There are a number of updates to the directory of international stock brokers. These include details of five more firms – two from the UK, one from Luxembourg and two from Lithuania – with a few more on the way.
Charles Stanley is a long established UK broker and it offers international stock trading for much of Asia, Greece, Poland and South Africa as well as the usual developed European and North American markets. This is a full-service private client stock broker, which means that fees are a little than the discount stock brokers and you’re probably looking at minimum trade sizes of £2,500-5,000 to be cost effective.
On the other hand, once you factor in better execution and other costs, firms such as these may be more cost-effective for larger international investments. For example, the currency conversion charges that most discount stock brokers charge should be far less with a good private client firm.
Daniel Stewart has traditionally been an institutional stock broker, but has a growing private client business – although you will probably need to be looking at trading £5,000-10,000 minimum blocks.
The institutional business covers a wide range of international stock markets, including several Eastern European countries (Czech Republic, Estonia, Hungary, Latvia, Lithuania and Poland), hard-to-trade ones such as Brazil, Chile, Egypt and Turkey, and almost all of Asia – including, unusually, Japan’s Osaka Stock Exchange. Most of these should be available to retail investors, except where local regulations prohibit it (eg India).
The Luxembourg addition is HMS Markets. This offers a decent range of European and North American markets, but is really focused on trading rather than international reach. It’s probably of limited interest to most international investors, but some readers have wanted to compare it to Internaxx and Keytrade, so it’s been added to simplify that.

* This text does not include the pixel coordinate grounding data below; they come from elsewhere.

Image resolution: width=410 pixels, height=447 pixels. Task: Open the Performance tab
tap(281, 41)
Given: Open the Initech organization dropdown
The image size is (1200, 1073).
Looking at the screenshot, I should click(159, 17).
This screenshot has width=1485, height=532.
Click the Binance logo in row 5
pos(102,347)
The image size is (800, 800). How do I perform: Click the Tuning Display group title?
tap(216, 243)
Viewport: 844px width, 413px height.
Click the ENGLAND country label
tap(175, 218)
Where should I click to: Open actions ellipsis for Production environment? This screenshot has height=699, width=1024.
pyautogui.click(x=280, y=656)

Lastly, Finasta and Orion Securities are international stock brokers based in Lithuania. They offer international stock trading for a huge number of awkward markets, mostly from Eastern Europe, and so may be of use to investors in that region. I’m not a specialist in Eastern Europe and have so far had nothing to do with either firm – more feedback from anyone who has is welcome.
Among others, Finasta can trade stocks in Bosnia, Bulgaria, Croatia, Czech Republic, Estonia, Georgia, Greece, Hungary, Latvia, Lithuania, Poland, Romania, Russia, Serbia, Slovakia, Slovenia and Ukraine. Orion Securities offers Bulgaria, Croatia, Czech Republic, Greece, Hungary, Poland, Portugal, Romania, Russia, Serbia, Slovakia, South Africa, Turkey and Ukraine.

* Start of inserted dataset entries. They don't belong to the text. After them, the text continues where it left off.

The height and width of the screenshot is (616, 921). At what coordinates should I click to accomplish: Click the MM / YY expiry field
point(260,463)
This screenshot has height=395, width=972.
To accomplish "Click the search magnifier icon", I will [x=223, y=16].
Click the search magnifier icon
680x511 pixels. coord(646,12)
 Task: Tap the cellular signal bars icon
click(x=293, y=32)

Lithuania is not a major financial centre – unlike the UK or Luxembourg – so many readers may wonder about investor protection. Both firms are well-known locally, but you should never trust any money to a firm that is not covered by good investor protection rules and ideally some kind of compensation fund. So what kind of rules apply to these two brokers?
Well, this is a regulated market, with stock brokers licensed and overseen by the Securities Commission. Most importantly, Lithuania is a member of the European Union, which means that it has had to implement the same directives on financial services as other EU countries: hence the local Deposit and Investment Insurance Fund will pay the EU minimum compensation of up to €20,000 in the event of a firm failing and your assets being missing.
That meets the minimum standards of security that I look for in a stock broker. That said, I have more doubts about the financial sector of a country such as Lithuania being supported by the state – or the compensation fund being able to pay out in a worst case scenario – than I would with the major financial centres. So I would not choose to use an international stock broker domiciled there as my main investment account, but would consider it an acceptable risk as a way to invest in markets that would otherwise be difficult.